> [Given passage]
════════

I then made a complaint against the school for discrimination of DS due to his SEN as the school said they could not make 'reasonable adjustments' for him as they had to treat ALL children exactly the same. The Chair of the Governing Body did not address my complaint at all and only discussed putting him on behaviour report. I asked for a response to my complaint in writing and it was ignored.

I asked if they could get an Educational Psychologist in to see him and they refused. I also asked for the school to apply for a statement of SEN themselves and they refused so I applied again myself in March this year and this time they agreed to assess him for one and I should find out next week if they are giving him one (looks likely). I found out when I asked the school to provide me evidence of what support he's getting I had to create a massive fuss for them to tell me and they ignored my requests that it is virtually nothing and even they said his attainment is 'worrying' from looking at his assessments but they still did nothing to support him Hmm.

It is evident that they have been trying to get rid of DTS2 as he will impact on their results. They have told me that if he can't settle and learn, they would prefer to offer his place to someone on the waiting list who can. They have also blatantly lied - telling the Education Authority that they never threatened permanent exclusion when I have an email from them saying this, and I was phoned every week with the threat of it if he did not get enough points on his behaviour chart, and denying that I had given them DTS2 medical reports detailing his diagnosis so they weren't aware of it Hmm. I have had to constantly fight them for support for DTS2 and was told that it was an utter nightmare with calls most days telling me he was being put in isolation.

I had decided to move schools for both DTS's as DTS1 who was in top set for everything has gone very downhill recently and has also experienced low level bullying and he said he wanted to move too, but was trying to wait until we had got confirmation that DTS2 was getting a Statement (EHCP) so support would be in place for him from the start.

The new school is our catchment school which is now out of Special Measures and has had a major turn around now, and DTS1 has friends who are already there. I applied for a transfer for both of them at the end of June hoping that there would be enough time for the school to process it before they broke up for the summer hols and the DTSs could start there when they went back this week, but I was informed on the last day of school (after constant chasing with no response) that they had not even looked at my applications as they were 'too busy' and I would have to wait until Sept for them to contact me. This week, I have been told that I will have to wait until next week for them to contact and they cannot guarantee my places for the DTS's despite them having places available! I am now getting paranoid that they don't want to take DTS2 as I had told them that he has SEN and we were awaiting a Statement and I left a message for the SENCO (in early July) to call me to discuss whether they can support DTS2. Again no response! As they are now trying to push up their results, perhaps they don't want a kid who won't pass any GCSE's, the same as his current school Sad?

════════

> [Prompt] In the passage, what reason did the new school give for not having looked at the transfer applications before the summer holidays?

> [Listed entries]
════════

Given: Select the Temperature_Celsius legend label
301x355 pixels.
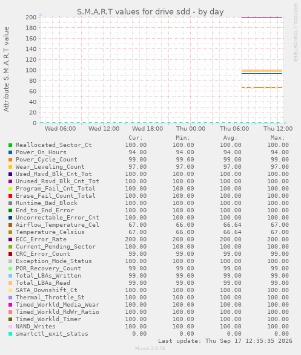Looking at the screenshot, I should 50,232.
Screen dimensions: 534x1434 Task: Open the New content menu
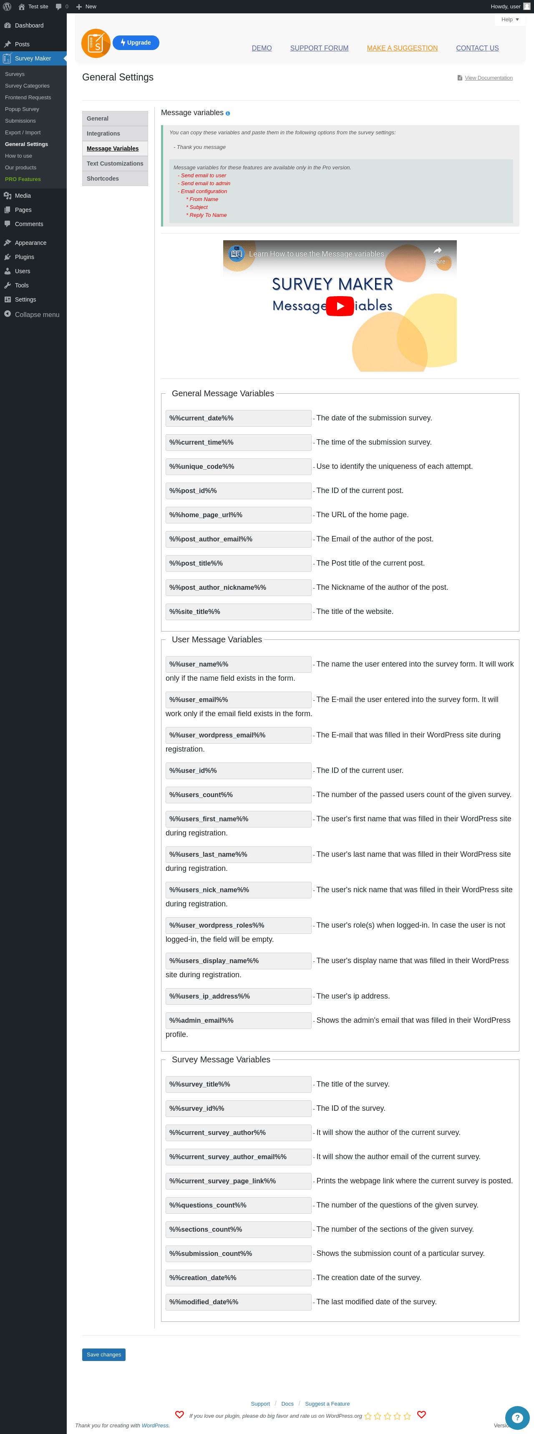coord(86,7)
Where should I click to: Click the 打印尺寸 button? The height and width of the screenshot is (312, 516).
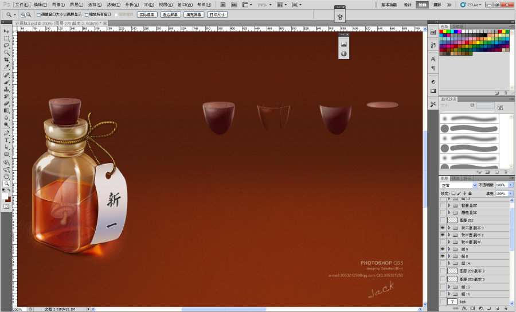pyautogui.click(x=217, y=14)
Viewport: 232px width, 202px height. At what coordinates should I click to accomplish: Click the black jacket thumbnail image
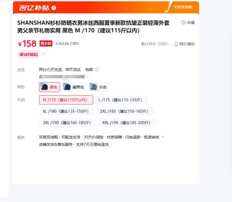tap(45, 87)
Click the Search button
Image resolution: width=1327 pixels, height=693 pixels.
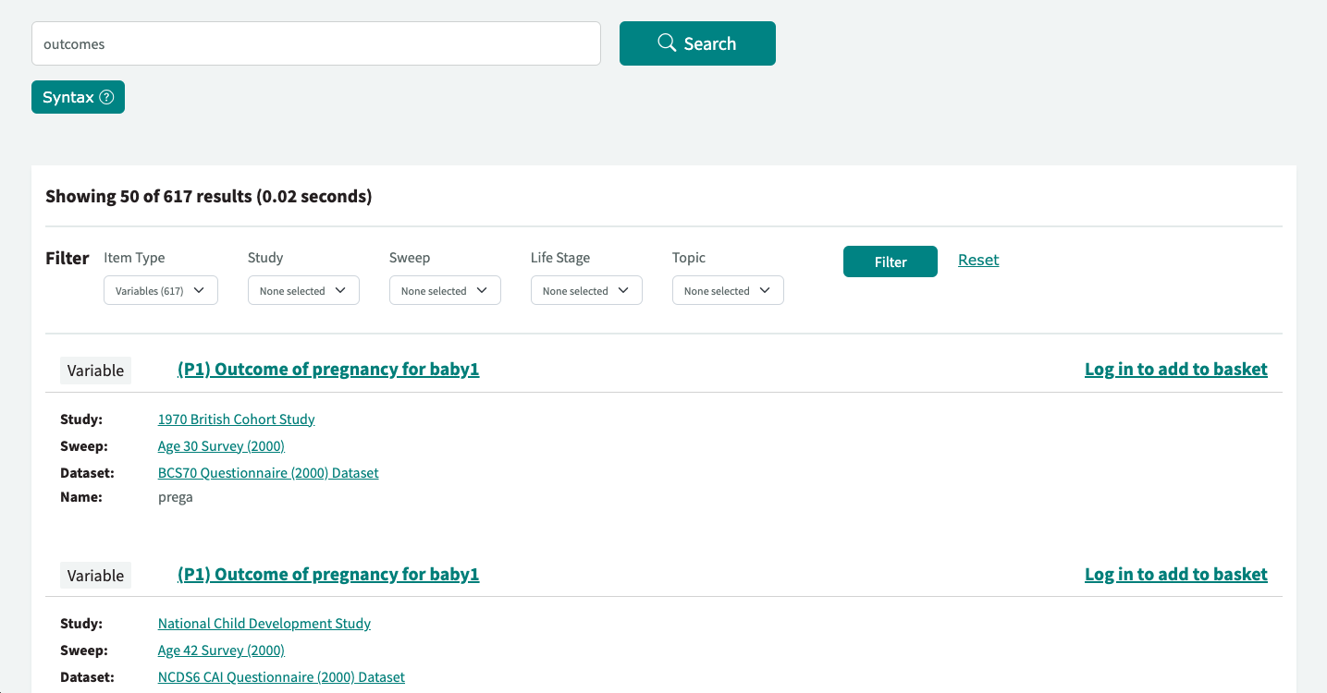click(x=697, y=43)
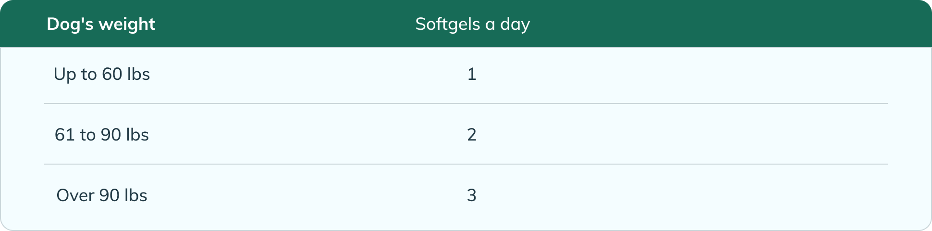Click divider line below "61 to 90 lbs" row

pos(466,164)
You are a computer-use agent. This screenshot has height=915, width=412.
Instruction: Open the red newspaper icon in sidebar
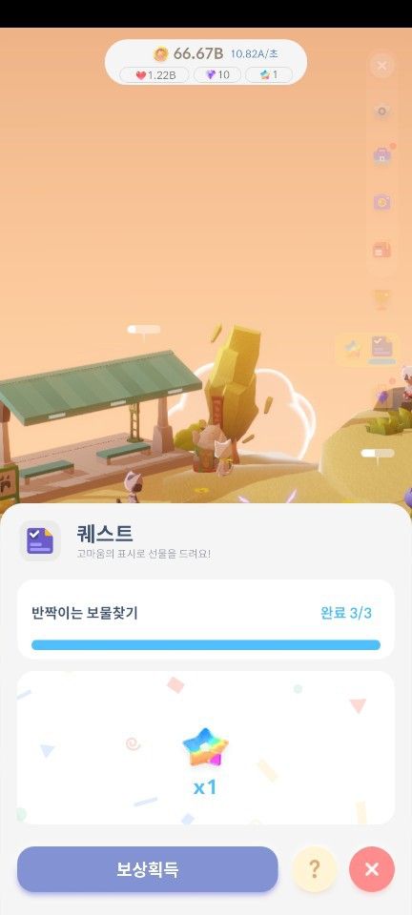[381, 251]
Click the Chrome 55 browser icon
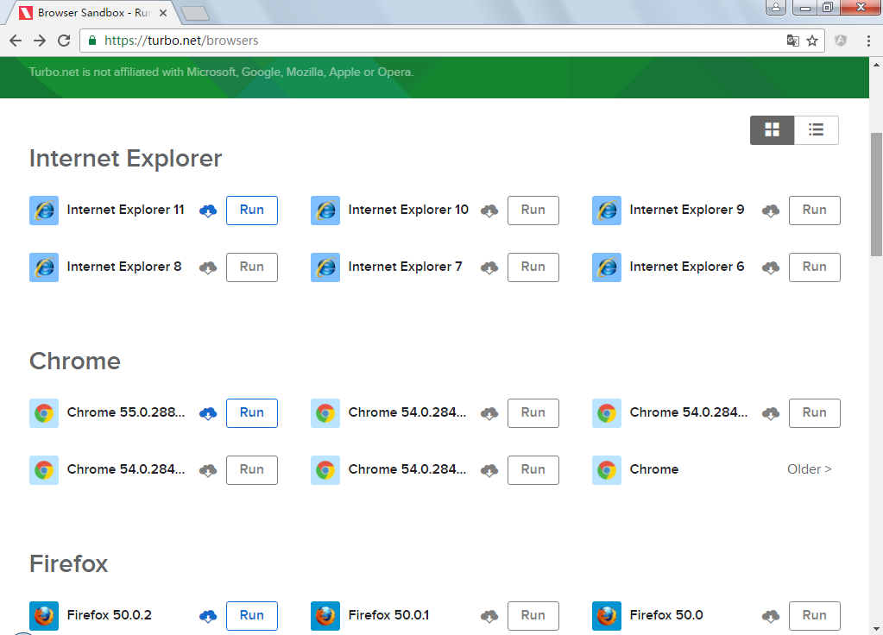This screenshot has width=883, height=635. (44, 413)
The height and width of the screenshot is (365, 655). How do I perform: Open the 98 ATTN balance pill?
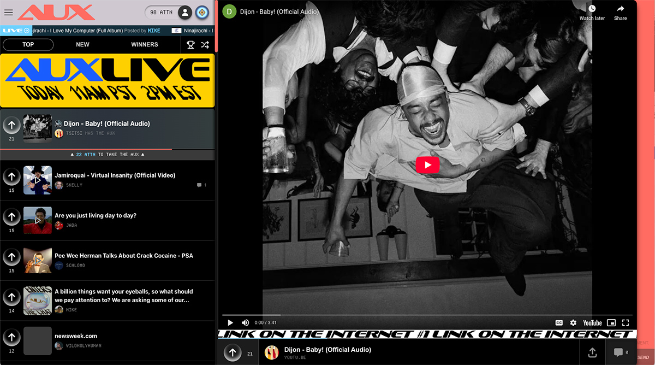161,12
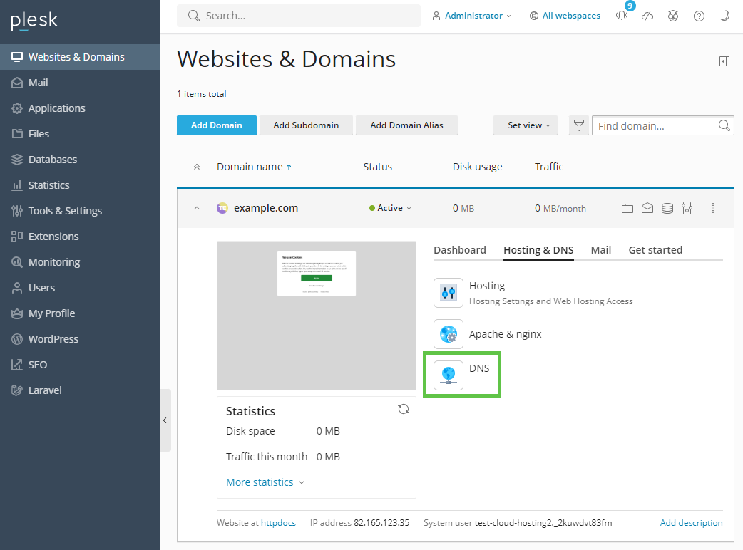Open the domain mail envelope icon
The image size is (743, 550).
(647, 208)
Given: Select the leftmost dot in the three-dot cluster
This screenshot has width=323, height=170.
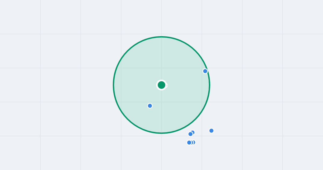Looking at the screenshot, I should (x=189, y=142).
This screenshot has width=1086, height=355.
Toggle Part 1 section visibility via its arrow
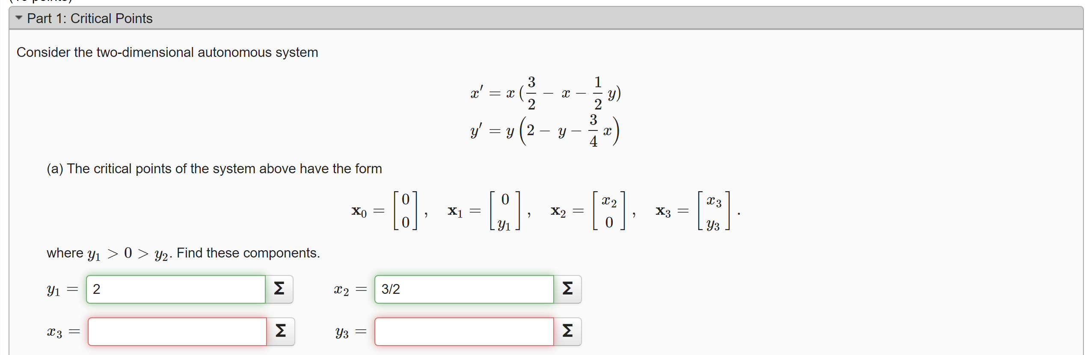pyautogui.click(x=18, y=18)
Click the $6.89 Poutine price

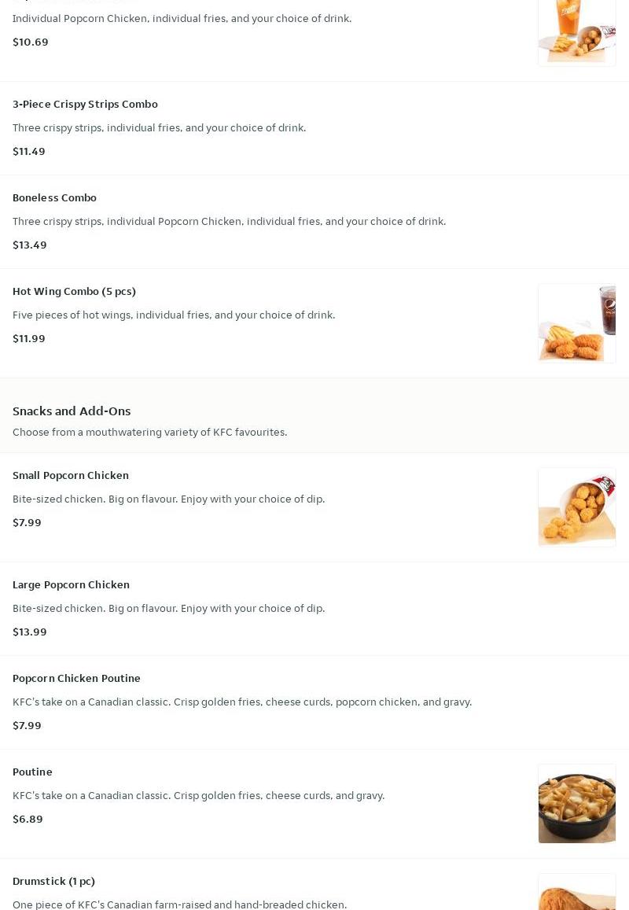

════════

> [Solved exercise] The school said it had been "too busy."